Are political pensions another example of selective outrage?

The Canadian Taxpayers’ Federation is right to raise alarms about the growing inequity between generous pensions paid to politicians and the reality too many in the private sector have inadequate, or no pensions…

Uh, right… That isn’t exactly what the libertarian-when-it-suits-them CTF has its knickers in a knot about.

The CTF — which bills itself as a “not-for-profit citizen’s group dedicated to lower taxes, less waste and accountable government” — opened its new Atlantic office last week with a splashy “study” claiming provincial taxpayers fork out $22 for every dollar MLAs contribute to their pension plans.

If that is true — the CTF is infamous for simplistic statistical jiggery-pokery — it is outrageous. Even if it isn’t precisely true-true, it reflects a larger truth. Over the past few decades, our politicians have quietly created a cocooned world of privilege for themselves. The CTF has been foraging in this fertile swamp of government waste and inefficiency since 1990.
But making governments work better isn’t the CTF’s goal.

The CTF — which takes its ideological cues from American neo-cons — sees government as the enemy.

Public spending on public services like education, health care, highways, social programs, industrial development? Bad. The CTF has never met a tax it thought couldn’t be reduced or, better, eliminated.

Except… the CTF is selectively libertarian. It campaigns against the ”expensive” long-gun registry, for example, but seems untroubled by Ottawa’s much more costly political-sop plan to build more prisons while actual crime rates decline.

The CTF made political hay with last winter’s MLA expenses scandal, but barely acknowledged that the same provincial auditor general’s report flagged an extra $52 million Nova Scotia taxpayers shelled out to private contractors for so-called P3 schools.
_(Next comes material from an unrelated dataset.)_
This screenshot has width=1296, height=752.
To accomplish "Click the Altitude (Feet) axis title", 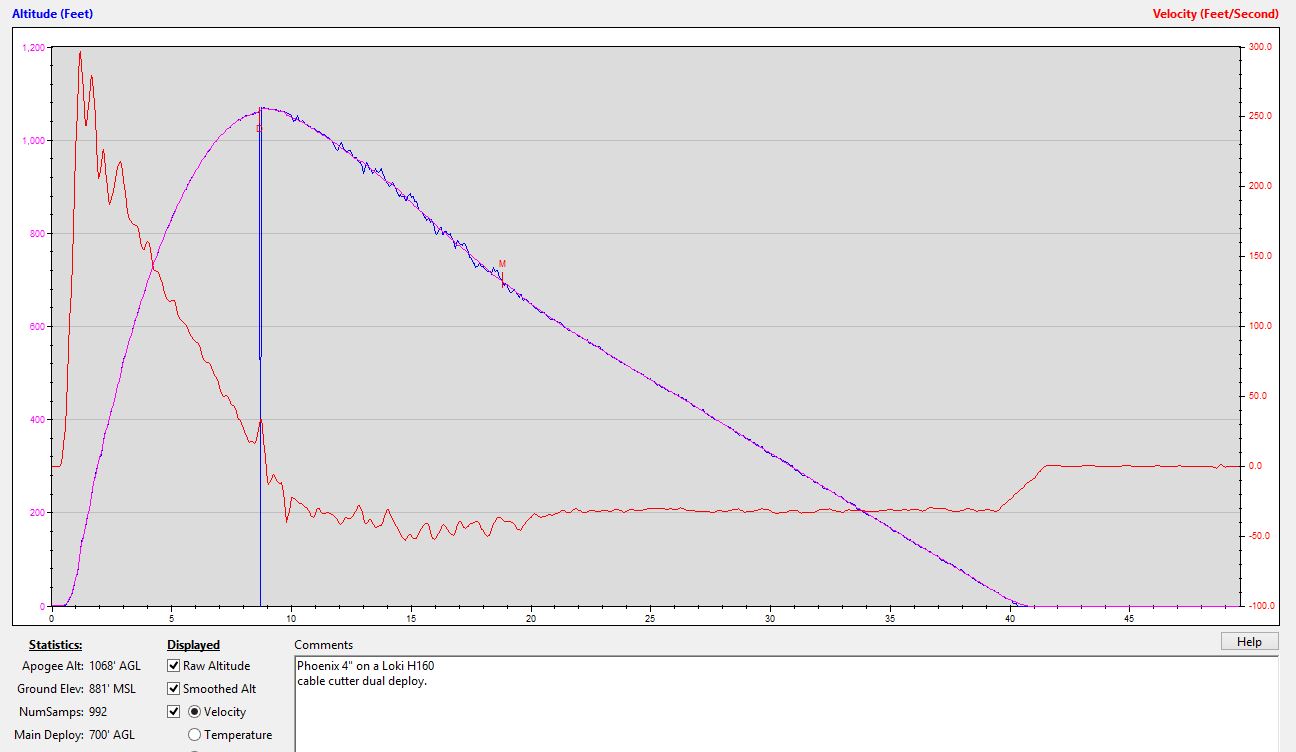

Though it claims to be non-partisan, the CTF is a revolving door for right-wing Tory hacks. Jason Kenny was CTF’s CEO before becoming a Tory MP. CTF’s current national spokesperson was Reform Party leader Preston Manning’s Research Director. Kevin Lacey, CTF’s new Atlantic Director, previously worked for both Stephen Harper and John Hamm (the latter, interestingly, during the time when MLA pensions got their gold plating).

So, while the CTF raises a valid issue, we should be wary of being invited to its tea party.